◆ WHAT THIS EXERCISE ASKS:
a. In the article on the Sûreté chief's exit, why does Mario Laprise's departure mean the Sûreté du Québec will have its third chief since 2012? Answer in one to three sentences.
b. Reproduce word for word the part of the article on the Sûreté chief's exit starting with "Mario Laprise leaves" and going on through "directors less partisan.".

Sûreté chief’s exit raises further questions about political interference Add to ...

Quebec has announced the departure of the province’s police chief in what has become a revolving door at the head of the powerful force.

Mario Laprise leaves his post less than two years into his term, opening the way for the Sûreté du Québec to get its third chief since 2012.

Public Security Minister Lise Thériault insisted Wednesday that Mr. Laprise was leaving of his own volition. However, Philippe Couillard’s Liberals had criticized his nomination by the previous Parti Québécois government and pledged, once elected, to make the choice for future provincial police directors less partisan.

Critics say the Sûreté is overly subject to political influence. The PQ forced police chief Richard Deschesnes out of his job soon after the party took power in 2012, naming Mr. Laprise to replace him.

◆ RAW DATA:

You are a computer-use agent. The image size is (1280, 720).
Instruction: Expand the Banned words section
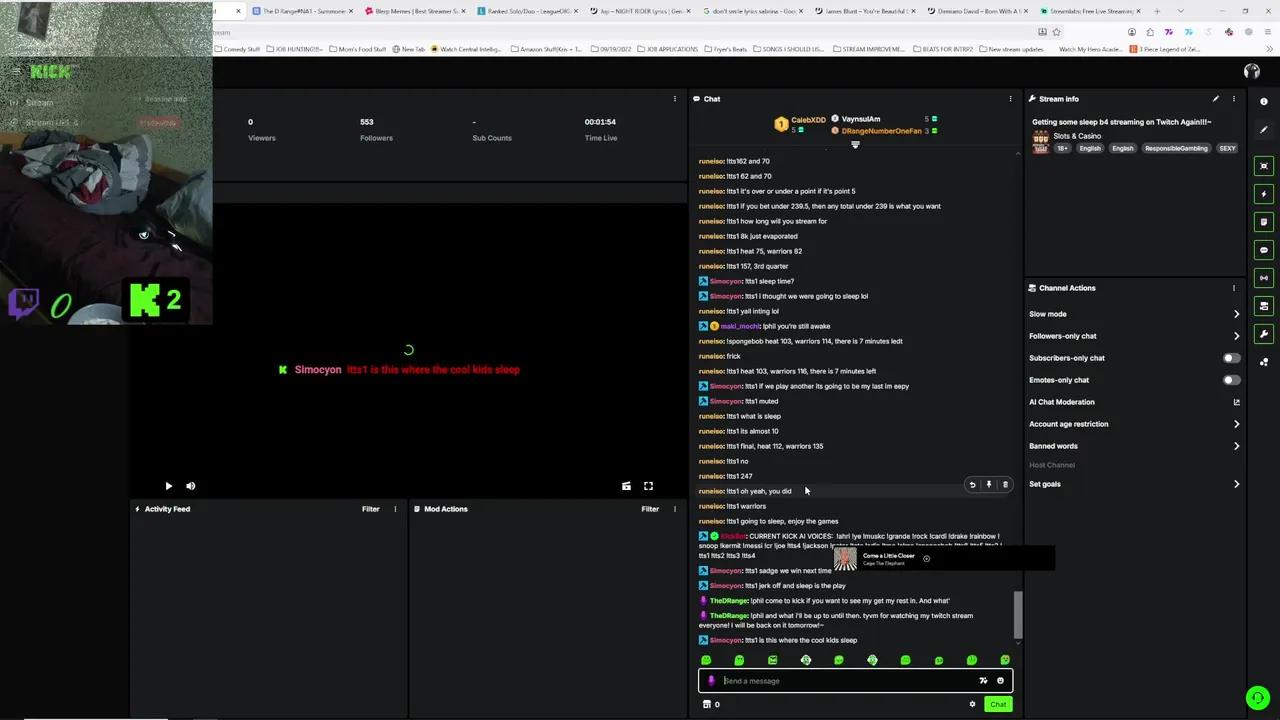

◆ ANSWERS BELOW:
a. Richard Deschesnes was police chief in 2012 until the Parti Québécois forced him out soon after taking power and named Mario Laprise to replace him. With Laprise now leaving, his successor will be the force's third chief since 2012.

b.
Mario Laprise leaves his post less than two years into his term, opening the way for the Sûreté du Québec to get its third chief since 2012.

Public Security Minister Lise Thériault insisted Wednesday that Mr. Laprise was leaving of his own volition. However, Philippe Couillard’s Liberals had criticized his nomination by the previous Parti Québécois government and pledged, once elected, to make the choice for future provincial police directors less partisan.